# Required work:
A. Answer these from the tuberculosis micronutrient text:
(i) How many households did the team identify and visit over three years?
(ii) Which oral supplements caused a significant increase in TB skin test size?
(iii) In which people was this effect greatest?
B. Quote the tuberculosis micronutrient text from "Finding 1: Oral" to "particularly in children.".
---- Source extract
Over three years, our team has identified and visited 1,802 households in which a patient with sputum microscopy-positive pulmonary tuberculosis was diagnosed by our collaborators in the Peruvian National TB program. Interim results have already provided important public health discoveries concerning determinants of TB susceptibility and transmission from patients to contacts, demonstrating statistically and biologically significant effects of these micronutrients in the enhancement of antimycobacterial immunity. We outline several groundbreaking findings below, which have the potential for important practical application as we work towards translating them into application in resource-poor communities.

Finding 1: Oral micronutrients augment TB skin tests. The ongoing micronutrient study involves optional tuberculin (PPD) TB skin tests before and during daily micronutrients/placebo. We demonstrated that oral micronutrient supplementation causes a significant increase in TB skin test size after oral zinc, vitamin A and D supplementation. This effect was greatest in those with evidence of poorest nutrition, implying that poor nutrition impairs the reliability of the TB skin test, and that these false-negative TB skin tests may be corrected with micronutrient supplementation. This micronutrient-mediated augmentation of the TB-skin test has clinical as well as epidemiological implications because this test is widely used to facilitate the diagnosis of TB disease, particularly in children.
--------
---- Dataset excerpts
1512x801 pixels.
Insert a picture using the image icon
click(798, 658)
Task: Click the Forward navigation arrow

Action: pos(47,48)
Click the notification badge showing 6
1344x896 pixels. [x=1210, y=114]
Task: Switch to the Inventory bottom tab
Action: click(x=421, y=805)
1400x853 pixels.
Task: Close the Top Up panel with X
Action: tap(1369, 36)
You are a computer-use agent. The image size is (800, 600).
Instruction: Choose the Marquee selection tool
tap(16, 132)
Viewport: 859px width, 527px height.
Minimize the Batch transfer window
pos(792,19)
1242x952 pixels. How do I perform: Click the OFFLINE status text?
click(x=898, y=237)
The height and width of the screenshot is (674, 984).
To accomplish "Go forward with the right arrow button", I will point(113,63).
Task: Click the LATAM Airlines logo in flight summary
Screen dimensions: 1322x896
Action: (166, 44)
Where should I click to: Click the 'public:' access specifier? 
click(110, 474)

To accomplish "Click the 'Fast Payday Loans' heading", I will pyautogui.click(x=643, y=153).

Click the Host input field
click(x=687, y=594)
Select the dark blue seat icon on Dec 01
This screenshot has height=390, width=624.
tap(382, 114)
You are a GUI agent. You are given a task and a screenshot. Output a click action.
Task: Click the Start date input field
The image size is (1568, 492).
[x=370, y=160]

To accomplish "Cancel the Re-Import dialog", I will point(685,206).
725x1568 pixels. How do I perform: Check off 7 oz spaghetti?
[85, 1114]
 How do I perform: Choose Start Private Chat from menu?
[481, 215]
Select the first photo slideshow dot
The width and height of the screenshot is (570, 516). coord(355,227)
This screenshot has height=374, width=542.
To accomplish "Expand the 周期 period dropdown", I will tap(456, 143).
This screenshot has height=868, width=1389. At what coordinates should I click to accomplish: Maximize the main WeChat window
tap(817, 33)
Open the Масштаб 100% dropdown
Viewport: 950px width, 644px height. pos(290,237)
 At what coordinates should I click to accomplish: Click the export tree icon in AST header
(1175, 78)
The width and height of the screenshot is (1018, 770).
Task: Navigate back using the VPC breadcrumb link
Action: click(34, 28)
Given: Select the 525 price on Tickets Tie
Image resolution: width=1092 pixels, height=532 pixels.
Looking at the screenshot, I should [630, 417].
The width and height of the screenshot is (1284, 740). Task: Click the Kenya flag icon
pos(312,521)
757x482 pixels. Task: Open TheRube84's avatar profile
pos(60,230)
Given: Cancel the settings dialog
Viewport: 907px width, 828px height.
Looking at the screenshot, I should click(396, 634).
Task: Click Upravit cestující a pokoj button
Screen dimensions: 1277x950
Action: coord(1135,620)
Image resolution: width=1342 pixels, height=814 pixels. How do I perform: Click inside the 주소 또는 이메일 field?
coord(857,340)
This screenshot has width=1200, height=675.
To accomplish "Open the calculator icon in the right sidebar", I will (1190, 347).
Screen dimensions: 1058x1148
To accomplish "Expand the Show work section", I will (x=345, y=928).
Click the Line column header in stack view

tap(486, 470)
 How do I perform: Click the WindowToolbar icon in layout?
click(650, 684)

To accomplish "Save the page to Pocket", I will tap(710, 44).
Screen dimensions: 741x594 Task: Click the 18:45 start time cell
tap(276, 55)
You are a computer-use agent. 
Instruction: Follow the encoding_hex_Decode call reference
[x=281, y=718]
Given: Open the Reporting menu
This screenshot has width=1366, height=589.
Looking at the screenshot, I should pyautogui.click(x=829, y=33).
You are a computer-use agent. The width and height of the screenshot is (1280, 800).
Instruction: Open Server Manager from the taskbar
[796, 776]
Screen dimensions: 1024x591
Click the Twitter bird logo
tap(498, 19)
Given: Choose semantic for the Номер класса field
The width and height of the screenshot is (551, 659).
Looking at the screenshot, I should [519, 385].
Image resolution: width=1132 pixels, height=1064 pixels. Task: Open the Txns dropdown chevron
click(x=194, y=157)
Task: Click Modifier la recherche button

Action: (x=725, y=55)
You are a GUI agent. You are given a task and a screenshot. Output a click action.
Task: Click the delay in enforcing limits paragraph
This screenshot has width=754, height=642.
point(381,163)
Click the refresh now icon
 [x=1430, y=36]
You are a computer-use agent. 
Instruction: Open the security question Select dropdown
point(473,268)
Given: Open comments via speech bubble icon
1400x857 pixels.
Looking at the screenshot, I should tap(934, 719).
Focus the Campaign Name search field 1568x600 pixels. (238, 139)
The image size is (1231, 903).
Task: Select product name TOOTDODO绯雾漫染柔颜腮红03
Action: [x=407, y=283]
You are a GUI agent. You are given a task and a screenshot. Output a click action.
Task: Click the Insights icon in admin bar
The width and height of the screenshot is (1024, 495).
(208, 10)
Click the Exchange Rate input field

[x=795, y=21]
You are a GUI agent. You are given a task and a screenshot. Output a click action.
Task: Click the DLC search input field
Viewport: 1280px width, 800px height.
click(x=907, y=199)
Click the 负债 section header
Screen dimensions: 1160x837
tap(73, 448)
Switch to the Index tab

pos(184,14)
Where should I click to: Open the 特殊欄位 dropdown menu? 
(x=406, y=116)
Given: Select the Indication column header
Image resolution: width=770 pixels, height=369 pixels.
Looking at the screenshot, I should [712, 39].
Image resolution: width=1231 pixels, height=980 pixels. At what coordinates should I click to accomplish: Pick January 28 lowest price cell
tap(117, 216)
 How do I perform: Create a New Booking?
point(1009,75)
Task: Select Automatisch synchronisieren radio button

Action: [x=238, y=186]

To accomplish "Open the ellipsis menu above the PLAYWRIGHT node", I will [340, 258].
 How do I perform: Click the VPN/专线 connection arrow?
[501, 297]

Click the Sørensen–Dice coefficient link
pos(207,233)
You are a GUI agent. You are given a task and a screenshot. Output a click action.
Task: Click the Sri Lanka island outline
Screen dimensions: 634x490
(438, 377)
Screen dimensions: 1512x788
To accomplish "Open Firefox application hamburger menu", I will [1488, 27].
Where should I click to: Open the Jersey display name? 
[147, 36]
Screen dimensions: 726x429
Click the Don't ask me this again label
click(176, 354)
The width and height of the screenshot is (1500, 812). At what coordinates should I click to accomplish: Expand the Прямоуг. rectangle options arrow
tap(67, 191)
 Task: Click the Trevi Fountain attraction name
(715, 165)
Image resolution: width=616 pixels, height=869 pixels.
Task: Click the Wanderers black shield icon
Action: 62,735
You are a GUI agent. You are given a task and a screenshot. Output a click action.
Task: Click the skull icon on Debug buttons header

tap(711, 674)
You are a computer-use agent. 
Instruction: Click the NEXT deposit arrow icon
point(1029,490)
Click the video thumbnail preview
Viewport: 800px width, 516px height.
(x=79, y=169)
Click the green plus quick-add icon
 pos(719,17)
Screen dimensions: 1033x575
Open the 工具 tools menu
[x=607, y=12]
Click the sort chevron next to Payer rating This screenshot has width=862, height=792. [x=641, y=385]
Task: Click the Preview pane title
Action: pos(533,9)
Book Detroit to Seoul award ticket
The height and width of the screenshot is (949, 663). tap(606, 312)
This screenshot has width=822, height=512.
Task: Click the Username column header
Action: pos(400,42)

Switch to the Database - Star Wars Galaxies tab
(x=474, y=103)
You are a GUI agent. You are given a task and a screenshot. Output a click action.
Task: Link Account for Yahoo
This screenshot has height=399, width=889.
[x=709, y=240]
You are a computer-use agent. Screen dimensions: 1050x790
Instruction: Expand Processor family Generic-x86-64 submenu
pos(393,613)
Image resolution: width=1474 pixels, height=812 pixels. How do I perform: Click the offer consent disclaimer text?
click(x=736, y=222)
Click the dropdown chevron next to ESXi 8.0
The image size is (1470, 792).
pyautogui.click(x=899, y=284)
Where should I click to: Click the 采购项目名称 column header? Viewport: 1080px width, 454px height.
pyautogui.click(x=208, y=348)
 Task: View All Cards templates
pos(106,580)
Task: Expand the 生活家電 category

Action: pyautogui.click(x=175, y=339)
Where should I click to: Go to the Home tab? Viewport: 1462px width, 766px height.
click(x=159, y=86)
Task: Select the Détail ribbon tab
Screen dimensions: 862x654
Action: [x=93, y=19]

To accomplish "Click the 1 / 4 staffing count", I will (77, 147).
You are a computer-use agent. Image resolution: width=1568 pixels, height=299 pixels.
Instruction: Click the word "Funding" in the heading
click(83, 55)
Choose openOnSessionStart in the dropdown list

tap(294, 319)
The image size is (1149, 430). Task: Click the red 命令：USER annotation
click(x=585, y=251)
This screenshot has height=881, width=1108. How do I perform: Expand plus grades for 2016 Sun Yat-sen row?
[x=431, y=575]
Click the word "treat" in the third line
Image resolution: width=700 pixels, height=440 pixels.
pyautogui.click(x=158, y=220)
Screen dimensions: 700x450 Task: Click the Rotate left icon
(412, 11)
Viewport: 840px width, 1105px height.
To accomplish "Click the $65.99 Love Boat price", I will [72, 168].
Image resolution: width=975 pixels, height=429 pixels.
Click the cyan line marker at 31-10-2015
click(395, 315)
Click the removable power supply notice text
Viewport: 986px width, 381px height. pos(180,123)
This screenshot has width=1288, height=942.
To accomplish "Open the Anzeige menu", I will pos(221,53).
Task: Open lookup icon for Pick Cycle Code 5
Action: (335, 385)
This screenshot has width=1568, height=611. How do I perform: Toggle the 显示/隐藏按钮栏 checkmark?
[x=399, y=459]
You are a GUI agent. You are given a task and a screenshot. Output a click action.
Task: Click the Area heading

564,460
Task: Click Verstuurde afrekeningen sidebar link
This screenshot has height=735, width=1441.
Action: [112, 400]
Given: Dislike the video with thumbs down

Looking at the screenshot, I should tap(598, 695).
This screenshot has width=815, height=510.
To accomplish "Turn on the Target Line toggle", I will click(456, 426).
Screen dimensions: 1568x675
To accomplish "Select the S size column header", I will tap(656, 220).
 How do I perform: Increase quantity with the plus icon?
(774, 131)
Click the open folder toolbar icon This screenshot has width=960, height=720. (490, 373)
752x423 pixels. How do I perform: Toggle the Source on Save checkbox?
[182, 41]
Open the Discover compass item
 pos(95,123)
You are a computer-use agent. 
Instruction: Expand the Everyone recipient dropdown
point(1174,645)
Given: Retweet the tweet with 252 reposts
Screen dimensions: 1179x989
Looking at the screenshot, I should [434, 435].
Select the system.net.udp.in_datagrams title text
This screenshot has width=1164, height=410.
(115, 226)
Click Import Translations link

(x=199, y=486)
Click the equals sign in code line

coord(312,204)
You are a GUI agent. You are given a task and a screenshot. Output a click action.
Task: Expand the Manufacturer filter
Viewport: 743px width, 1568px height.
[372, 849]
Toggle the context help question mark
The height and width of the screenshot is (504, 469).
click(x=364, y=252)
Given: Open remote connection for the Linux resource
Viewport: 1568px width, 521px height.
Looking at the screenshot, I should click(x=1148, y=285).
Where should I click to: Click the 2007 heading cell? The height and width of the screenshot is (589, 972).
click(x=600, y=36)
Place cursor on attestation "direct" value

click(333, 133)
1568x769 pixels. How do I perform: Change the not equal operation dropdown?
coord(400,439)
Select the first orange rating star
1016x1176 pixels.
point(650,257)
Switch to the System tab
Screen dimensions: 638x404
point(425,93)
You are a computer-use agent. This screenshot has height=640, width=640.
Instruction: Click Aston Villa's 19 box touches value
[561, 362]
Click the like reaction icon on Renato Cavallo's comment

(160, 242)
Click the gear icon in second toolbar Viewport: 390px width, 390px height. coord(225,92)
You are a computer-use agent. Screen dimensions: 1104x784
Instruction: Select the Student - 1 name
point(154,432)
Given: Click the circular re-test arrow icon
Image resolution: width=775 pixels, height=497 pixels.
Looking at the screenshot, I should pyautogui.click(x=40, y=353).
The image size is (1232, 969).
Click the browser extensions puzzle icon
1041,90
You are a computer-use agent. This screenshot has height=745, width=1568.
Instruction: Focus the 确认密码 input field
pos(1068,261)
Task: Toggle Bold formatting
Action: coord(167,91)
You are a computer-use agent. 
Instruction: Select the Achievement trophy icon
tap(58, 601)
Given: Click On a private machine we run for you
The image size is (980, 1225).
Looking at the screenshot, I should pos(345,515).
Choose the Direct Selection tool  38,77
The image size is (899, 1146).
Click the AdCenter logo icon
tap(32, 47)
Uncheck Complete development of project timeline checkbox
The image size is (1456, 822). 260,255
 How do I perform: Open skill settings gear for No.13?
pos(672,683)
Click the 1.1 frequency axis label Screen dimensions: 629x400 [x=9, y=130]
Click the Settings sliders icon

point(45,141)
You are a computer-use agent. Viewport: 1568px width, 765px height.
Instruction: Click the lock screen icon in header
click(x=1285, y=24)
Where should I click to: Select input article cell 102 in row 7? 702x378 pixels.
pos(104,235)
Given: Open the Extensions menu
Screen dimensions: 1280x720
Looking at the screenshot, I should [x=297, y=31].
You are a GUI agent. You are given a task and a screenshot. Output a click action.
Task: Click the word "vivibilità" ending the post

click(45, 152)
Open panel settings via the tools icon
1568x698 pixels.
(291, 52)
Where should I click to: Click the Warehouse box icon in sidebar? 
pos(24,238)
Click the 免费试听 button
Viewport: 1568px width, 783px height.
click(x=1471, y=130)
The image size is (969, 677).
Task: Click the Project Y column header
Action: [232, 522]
--------
# Answers provided:
A.
(i) 1,802
(ii) Zinc, vitamin A and vitamin D
(iii) Those with evidence of poorest nutrition

B.
Finding 1: Oral micronutrients augment TB skin tests. The ongoing micronutrient study involves optional tuberculin (PPD) TB skin tests before and during daily micronutrients/placebo. We demonstrated that oral micronutrient supplementation causes a significant increase in TB skin test size after oral zinc, vitamin A and D supplementation. This effect was greatest in those with evidence of poorest nutrition, implying that poor nutrition impairs the reliability of the TB skin test, and that these false-negative TB skin tests may be corrected with micronutrient supplementation. This micronutrient-mediated augmentation of the TB-skin test has clinical as well as epidemiological implications because this test is widely used to facilitate the diagnosis of TB disease, particularly in children.